__EXERCISE__. Reproduce the following material line for line, keeping every character unchanged.
begin
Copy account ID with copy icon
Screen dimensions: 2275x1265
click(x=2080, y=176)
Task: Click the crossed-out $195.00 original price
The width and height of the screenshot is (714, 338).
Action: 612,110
end
__RESULT OF THIS EXERCISE__.
Copy account ID with copy icon
Screen dimensions: 2275x1265
click(x=2080, y=176)
Task: Click the crossed-out $195.00 original price
The width and height of the screenshot is (714, 338).
Action: 612,110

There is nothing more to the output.